# Description of the task
What is needed is an exact copy of all the entries below.

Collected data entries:

Content starts

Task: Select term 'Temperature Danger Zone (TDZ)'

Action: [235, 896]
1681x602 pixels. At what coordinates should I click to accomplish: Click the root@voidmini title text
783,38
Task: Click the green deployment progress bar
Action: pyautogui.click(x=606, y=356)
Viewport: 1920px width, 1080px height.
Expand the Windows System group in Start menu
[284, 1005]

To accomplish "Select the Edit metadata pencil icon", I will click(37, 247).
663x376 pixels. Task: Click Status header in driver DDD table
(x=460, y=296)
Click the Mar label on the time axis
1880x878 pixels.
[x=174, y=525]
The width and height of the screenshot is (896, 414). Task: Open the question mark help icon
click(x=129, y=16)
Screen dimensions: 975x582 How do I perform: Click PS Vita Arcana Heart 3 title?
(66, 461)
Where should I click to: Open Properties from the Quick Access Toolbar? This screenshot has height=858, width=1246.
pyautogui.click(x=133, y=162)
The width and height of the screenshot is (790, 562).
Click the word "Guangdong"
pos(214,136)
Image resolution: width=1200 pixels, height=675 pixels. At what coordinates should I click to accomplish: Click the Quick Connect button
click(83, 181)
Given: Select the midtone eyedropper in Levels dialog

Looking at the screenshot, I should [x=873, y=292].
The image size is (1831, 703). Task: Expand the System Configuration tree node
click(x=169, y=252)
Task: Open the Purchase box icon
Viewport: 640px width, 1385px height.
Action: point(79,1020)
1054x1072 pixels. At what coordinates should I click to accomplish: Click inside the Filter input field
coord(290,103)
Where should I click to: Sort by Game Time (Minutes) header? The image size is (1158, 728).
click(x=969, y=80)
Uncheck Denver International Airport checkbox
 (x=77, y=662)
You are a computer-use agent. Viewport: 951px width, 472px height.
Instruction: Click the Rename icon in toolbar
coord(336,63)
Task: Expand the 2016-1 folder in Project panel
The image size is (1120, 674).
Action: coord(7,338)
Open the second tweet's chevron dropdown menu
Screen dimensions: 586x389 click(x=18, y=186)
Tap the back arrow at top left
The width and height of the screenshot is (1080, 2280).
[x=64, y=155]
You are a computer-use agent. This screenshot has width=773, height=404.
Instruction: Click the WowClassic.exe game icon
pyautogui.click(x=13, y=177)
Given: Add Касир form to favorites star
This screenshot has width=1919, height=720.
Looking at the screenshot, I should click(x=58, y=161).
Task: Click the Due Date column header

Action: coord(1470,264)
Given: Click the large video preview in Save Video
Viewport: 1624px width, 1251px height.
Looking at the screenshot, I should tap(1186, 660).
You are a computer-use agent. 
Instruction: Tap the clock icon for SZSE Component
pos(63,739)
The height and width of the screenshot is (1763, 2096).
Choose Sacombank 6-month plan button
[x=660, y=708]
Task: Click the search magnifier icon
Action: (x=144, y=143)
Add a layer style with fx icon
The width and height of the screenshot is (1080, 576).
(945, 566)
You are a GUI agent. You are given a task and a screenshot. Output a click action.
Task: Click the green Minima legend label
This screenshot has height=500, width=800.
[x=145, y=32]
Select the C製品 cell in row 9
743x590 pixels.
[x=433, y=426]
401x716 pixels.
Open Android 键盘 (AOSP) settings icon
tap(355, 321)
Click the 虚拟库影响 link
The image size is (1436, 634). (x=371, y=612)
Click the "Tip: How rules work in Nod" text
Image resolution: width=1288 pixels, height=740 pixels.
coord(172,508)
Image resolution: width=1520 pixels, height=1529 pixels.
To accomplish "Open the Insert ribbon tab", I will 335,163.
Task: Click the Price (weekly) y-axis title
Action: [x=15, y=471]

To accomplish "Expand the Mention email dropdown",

Content ends

# Expected answer
Task: Select term 'Temperature Danger Zone (TDZ)'

Action: [235, 896]
1681x602 pixels. At what coordinates should I click to accomplish: Click the root@voidmini title text
783,38
Task: Click the green deployment progress bar
Action: pyautogui.click(x=606, y=356)
Viewport: 1920px width, 1080px height.
Expand the Windows System group in Start menu
[284, 1005]

To accomplish "Select the Edit metadata pencil icon", I will click(37, 247).
663x376 pixels. Task: Click Status header in driver DDD table
(x=460, y=296)
Click the Mar label on the time axis
1880x878 pixels.
[x=174, y=525]
The width and height of the screenshot is (896, 414). Task: Open the question mark help icon
click(x=129, y=16)
Screen dimensions: 975x582 How do I perform: Click PS Vita Arcana Heart 3 title?
(66, 461)
Where should I click to: Open Properties from the Quick Access Toolbar? This screenshot has height=858, width=1246.
pyautogui.click(x=133, y=162)
The width and height of the screenshot is (790, 562).
Click the word "Guangdong"
pos(214,136)
Image resolution: width=1200 pixels, height=675 pixels. At what coordinates should I click to accomplish: Click the Quick Connect button
click(83, 181)
Given: Select the midtone eyedropper in Levels dialog

Looking at the screenshot, I should [x=873, y=292].
The image size is (1831, 703). Task: Expand the System Configuration tree node
click(x=169, y=252)
Task: Open the Purchase box icon
Viewport: 640px width, 1385px height.
Action: point(79,1020)
1054x1072 pixels. At what coordinates should I click to accomplish: Click inside the Filter input field
coord(290,103)
Where should I click to: Sort by Game Time (Minutes) header? The image size is (1158, 728).
click(x=969, y=80)
Uncheck Denver International Airport checkbox
 (x=77, y=662)
You are a computer-use agent. Viewport: 951px width, 472px height.
Instruction: Click the Rename icon in toolbar
coord(336,63)
Task: Expand the 2016-1 folder in Project panel
The image size is (1120, 674).
Action: coord(7,338)
Open the second tweet's chevron dropdown menu
Screen dimensions: 586x389 click(x=18, y=186)
Tap the back arrow at top left
The width and height of the screenshot is (1080, 2280).
[x=64, y=155]
You are a computer-use agent. This screenshot has width=773, height=404.
Instruction: Click the WowClassic.exe game icon
pyautogui.click(x=13, y=177)
Given: Add Касир form to favorites star
This screenshot has width=1919, height=720.
Looking at the screenshot, I should click(x=58, y=161).
Task: Click the Due Date column header

Action: coord(1470,264)
Given: Click the large video preview in Save Video
Viewport: 1624px width, 1251px height.
Looking at the screenshot, I should tap(1186, 660).
You are a computer-use agent. 
Instruction: Tap the clock icon for SZSE Component
pos(63,739)
The height and width of the screenshot is (1763, 2096).
Choose Sacombank 6-month plan button
[x=660, y=708]
Task: Click the search magnifier icon
Action: (x=144, y=143)
Add a layer style with fx icon
The width and height of the screenshot is (1080, 576).
(945, 566)
You are a GUI agent. You are given a task and a screenshot. Output a click action.
Task: Click the green Minima legend label
This screenshot has height=500, width=800.
[x=145, y=32]
Select the C製品 cell in row 9
743x590 pixels.
[x=433, y=426]
401x716 pixels.
Open Android 键盘 (AOSP) settings icon
tap(355, 321)
Click the 虚拟库影响 link
The image size is (1436, 634). (x=371, y=612)
Click the "Tip: How rules work in Nod" text
Image resolution: width=1288 pixels, height=740 pixels.
coord(172,508)
Image resolution: width=1520 pixels, height=1529 pixels.
To accomplish "Open the Insert ribbon tab", I will 335,163.
Task: Click the Price (weekly) y-axis title
Action: [x=15, y=471]

To accomplish "Expand the Mention email dropdown",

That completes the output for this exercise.